* MATERIAL SUPPLIED:

------------------------------------------------

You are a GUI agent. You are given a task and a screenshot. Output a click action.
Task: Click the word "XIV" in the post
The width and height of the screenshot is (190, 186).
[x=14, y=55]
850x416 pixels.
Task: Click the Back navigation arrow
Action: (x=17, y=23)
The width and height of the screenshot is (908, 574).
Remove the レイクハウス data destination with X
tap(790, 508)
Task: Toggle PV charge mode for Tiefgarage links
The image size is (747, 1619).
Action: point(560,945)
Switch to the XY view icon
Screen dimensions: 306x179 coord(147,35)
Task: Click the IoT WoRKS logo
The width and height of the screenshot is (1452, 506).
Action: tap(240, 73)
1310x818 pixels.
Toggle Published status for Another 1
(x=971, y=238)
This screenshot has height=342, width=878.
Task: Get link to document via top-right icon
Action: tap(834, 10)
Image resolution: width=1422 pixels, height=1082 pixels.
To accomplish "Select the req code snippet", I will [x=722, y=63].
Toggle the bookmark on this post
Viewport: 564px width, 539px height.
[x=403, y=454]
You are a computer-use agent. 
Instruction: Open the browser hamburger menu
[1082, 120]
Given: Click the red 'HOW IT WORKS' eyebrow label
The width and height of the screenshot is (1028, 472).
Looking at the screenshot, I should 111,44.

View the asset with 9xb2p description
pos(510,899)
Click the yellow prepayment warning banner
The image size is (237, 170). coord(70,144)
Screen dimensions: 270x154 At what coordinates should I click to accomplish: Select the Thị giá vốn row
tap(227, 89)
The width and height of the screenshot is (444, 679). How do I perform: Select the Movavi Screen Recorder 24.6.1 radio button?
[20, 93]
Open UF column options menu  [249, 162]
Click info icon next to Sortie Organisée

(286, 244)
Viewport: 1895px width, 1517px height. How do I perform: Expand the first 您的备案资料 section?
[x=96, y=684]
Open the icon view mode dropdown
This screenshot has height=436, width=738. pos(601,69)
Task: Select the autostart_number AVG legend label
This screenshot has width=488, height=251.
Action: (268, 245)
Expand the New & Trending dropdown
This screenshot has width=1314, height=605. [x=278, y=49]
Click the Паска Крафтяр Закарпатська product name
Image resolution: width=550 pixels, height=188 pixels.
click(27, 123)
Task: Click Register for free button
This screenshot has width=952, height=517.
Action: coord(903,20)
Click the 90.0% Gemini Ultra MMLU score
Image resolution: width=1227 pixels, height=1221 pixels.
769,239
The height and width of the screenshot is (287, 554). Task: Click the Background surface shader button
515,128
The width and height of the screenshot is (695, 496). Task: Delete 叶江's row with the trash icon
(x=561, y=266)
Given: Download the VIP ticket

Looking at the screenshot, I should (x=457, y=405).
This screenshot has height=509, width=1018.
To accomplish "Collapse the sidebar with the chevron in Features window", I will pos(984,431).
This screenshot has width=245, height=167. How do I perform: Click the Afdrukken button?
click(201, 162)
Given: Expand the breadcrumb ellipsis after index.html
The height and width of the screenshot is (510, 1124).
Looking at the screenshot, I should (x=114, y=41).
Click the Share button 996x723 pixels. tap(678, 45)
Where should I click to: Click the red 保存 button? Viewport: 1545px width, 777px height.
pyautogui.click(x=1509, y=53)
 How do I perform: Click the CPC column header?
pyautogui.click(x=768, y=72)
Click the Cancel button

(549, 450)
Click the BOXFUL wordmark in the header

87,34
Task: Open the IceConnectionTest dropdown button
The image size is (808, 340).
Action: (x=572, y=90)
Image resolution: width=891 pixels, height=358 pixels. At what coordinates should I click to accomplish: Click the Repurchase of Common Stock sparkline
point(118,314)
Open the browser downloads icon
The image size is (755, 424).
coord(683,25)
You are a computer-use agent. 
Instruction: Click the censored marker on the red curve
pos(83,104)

------------------------------------------------

* WORK TASK: Among the entries above, find every line holding "label" and copy it.

* SOLVED PROBLEM:
Given: Click the red 'HOW IT WORKS' eyebrow label
Task: Select the autostart_number AVG legend label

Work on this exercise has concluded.